The legacy of the Russian revolution

In November communist parties around the world will celebrate the centenary of the revolution that swept the Bolsheviks to power in Russia and led to the formation of the Soviet Union. That electrifying historic event took place while the major nations in Europe and elsewhere were struggling for imperial supremacy in what was at that time the most brutal war in human history.

The revolution drew on the theoretical work of Marx, Engels and Lenin. It galvanised workers and their organisations into renewed struggles around the world for socialism, and for workers’ rights, peace, the environment, and many other issues.

Communist parties were formed in Australia and other nations in the aftermath of the revolution. Almost one hundred years later its impact is still being felt.

However, the revolution also led to initiatives by western nations to overthrow the Soviet government, beginning with a military intervention which began in 1918. This and other attempts over the next 20 years were defeated.

During the 1930s the Soviet government tried to forge an anti-fascist alliance with Britain and other western powers, but its overtures were rejected. Leaders of the western powers were banking on the ruthless fascist armies marching eastwards and overthrowing the communists in Moscow.
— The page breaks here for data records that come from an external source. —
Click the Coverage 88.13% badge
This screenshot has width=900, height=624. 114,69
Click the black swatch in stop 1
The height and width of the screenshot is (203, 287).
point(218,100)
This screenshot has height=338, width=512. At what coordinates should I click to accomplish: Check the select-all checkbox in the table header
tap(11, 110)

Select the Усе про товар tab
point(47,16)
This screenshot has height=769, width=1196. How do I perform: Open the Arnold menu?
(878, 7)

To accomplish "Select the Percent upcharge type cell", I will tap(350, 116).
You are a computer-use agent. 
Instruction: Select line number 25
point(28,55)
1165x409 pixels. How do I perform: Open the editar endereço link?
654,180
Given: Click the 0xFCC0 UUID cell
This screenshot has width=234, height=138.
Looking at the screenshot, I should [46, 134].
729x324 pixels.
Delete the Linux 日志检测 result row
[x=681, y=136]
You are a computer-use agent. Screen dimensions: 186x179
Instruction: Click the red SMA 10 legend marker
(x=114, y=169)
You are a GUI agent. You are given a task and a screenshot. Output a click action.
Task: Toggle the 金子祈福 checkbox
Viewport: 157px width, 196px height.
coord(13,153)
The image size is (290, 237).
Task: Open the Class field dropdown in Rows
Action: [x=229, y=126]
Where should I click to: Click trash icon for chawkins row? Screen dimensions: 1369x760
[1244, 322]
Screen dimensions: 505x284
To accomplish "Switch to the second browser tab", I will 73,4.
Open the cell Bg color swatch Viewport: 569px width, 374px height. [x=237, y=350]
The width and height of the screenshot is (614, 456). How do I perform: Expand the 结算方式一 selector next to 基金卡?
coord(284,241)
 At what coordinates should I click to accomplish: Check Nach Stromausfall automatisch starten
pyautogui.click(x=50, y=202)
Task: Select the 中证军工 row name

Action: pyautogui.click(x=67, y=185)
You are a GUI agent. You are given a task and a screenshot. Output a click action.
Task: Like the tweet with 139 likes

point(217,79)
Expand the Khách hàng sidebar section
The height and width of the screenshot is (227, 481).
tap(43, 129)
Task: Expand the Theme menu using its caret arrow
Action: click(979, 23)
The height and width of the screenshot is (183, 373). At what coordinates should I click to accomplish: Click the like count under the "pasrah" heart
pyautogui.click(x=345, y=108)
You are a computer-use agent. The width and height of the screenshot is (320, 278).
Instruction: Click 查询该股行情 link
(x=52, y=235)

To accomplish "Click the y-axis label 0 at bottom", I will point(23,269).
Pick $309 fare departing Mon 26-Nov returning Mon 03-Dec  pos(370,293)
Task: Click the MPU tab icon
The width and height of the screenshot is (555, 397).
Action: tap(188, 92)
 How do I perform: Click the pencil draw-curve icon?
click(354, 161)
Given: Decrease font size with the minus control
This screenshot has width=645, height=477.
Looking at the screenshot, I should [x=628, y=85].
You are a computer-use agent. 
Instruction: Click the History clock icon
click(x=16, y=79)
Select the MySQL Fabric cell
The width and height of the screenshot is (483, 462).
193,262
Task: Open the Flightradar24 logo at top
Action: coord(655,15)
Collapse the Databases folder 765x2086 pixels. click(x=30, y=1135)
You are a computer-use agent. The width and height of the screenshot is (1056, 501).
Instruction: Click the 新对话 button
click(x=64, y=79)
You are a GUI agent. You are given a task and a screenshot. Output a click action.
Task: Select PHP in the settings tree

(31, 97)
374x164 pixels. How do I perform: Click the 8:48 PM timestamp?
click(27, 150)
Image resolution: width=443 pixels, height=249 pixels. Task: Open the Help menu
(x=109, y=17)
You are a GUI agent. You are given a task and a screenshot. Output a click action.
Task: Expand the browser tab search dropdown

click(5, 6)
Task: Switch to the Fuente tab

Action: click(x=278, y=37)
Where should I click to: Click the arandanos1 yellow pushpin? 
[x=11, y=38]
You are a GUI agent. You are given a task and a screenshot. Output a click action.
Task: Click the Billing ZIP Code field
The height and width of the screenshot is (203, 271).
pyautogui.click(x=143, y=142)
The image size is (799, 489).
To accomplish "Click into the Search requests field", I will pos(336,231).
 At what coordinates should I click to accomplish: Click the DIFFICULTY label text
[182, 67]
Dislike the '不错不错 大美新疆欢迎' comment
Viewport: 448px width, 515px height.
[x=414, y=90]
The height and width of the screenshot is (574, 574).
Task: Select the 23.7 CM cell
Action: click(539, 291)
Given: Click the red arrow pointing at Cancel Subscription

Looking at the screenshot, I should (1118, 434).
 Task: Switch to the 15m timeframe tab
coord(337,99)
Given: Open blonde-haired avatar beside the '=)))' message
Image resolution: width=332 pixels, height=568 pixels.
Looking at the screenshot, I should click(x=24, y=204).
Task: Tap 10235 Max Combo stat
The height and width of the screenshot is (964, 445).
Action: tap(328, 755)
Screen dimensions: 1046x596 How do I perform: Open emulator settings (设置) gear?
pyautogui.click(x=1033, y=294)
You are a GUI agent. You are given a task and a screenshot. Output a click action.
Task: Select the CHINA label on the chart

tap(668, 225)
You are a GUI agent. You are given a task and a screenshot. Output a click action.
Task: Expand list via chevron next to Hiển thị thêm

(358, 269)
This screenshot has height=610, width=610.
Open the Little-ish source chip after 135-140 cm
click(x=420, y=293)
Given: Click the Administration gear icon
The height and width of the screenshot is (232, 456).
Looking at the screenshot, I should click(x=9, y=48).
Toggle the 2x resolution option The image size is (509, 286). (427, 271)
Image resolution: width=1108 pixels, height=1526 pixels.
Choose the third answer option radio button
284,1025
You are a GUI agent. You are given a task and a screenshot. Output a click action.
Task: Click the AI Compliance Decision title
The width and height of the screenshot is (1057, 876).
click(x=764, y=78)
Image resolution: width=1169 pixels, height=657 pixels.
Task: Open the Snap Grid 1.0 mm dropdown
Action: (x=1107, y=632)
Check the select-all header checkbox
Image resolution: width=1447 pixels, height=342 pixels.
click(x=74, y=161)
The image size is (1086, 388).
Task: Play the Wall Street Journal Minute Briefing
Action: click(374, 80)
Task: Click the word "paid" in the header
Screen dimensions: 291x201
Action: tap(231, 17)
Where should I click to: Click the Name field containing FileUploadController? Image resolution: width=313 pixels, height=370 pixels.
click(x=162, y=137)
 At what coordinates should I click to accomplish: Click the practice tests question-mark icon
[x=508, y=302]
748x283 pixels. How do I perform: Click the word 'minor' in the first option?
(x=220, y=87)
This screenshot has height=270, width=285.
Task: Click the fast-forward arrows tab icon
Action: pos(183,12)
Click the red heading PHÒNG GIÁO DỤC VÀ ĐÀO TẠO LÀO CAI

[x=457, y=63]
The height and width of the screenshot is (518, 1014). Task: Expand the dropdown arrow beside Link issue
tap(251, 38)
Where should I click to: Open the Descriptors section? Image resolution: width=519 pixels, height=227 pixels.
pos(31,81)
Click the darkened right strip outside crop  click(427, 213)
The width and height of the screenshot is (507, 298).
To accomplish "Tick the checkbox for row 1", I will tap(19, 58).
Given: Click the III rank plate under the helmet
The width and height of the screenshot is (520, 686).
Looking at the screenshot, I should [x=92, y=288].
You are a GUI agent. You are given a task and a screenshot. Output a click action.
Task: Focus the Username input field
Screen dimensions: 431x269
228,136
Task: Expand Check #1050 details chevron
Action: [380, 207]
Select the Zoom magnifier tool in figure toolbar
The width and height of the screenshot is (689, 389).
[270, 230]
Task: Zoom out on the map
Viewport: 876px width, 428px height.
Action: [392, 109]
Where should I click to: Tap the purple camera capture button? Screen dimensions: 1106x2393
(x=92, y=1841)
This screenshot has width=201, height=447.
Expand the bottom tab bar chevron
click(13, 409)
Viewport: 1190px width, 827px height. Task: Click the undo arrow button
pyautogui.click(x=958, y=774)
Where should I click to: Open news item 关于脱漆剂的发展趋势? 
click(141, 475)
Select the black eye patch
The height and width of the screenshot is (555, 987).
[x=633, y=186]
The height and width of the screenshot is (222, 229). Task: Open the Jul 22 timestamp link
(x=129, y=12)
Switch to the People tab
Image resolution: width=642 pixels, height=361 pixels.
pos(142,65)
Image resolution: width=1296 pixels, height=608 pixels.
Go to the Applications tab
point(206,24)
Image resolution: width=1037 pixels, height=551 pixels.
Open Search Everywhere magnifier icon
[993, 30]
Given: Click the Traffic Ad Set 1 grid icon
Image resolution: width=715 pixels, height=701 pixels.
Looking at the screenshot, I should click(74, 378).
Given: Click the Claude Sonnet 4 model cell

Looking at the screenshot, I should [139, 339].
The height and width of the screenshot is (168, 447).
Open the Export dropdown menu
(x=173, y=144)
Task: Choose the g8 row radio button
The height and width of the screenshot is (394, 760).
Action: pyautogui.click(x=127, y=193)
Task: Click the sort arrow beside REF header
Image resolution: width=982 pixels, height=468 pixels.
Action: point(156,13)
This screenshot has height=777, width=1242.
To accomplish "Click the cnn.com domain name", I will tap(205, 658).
Some in the west wanted to foster a state of war between the USSR and Nazi Germany, with the US and other nations arming whichever was the losing side until each combatant nation was wrecked. The US and its allies would then walk in and seize control of both.

However, the Soviet government countered by signing a non-aggression pact with Germany. Succumbing to the temptation of easier conquests, Germany then attacked Poland and France, which forced Britain into war with the fascist nations. Germany broke the pact in 1941, launching a massive onslaught against the Soviet Union.

Although initially successful, the invasion was eventually reversed. Despite terrible losses and suffering the Soviet people fought with amazing courage, determination and ingenuity. Among the allied forces, the Soviet Union made the biggest single contribution to the defeat of fascism in World War II.

But the Soviet people paid a terrible price. In the subsequent Cold War the US-led arms race drained the USSR’s already depleted resources and stunted production of consumer goods. Weakened by ideological misconceptions, the government was subverted and finally taken over from within by reactionary forces in 1989.

An ensuing military revolt was crushed. To ensure that Russian parliamentarians would not impede the reinstatement of capitalism Premier Boris Yeltsin ordered the army to surround the parliament and open fire with artillery. The interior of the devastated building was left covered with the blood of its occupants.

Conservative governments then argued that the revolutionary era which began in 1917 was over. Some said it was “the end of history”! That, of course, was pure nonsense. Communist governments are still in power in other countries, including China, which has the world’s biggest population and will soon have the largest economy, and Cuba, just off the coast of the USA.

Moreover, the Russian people now bitterly regret the resurgence of greedy capitalism, and the current national leadership has taken a line independent of US diktat.

The US has fostered hostility between Russia and other nations, especially the Ukraine, which a former Soviet leader once described as “the meeting point of the workers’ revolution begun in Russia and imperialist counter-revolution coming from the west”.

The revolution was of enormous historical significance. It was the first time in which capitalism, a political-economic system based on the exploitation of workers who produce goods and services, was replaced with another system based on workers themselves governing a country and collectively owning its means of production.

The revolution proved that exploitation is not inevitable, that capitalism is not permanent and that it can be replaced with a system that has wonderful potential for the betterment of humankind.

And that was the great legacy of the Russian revolution to the working people of the world.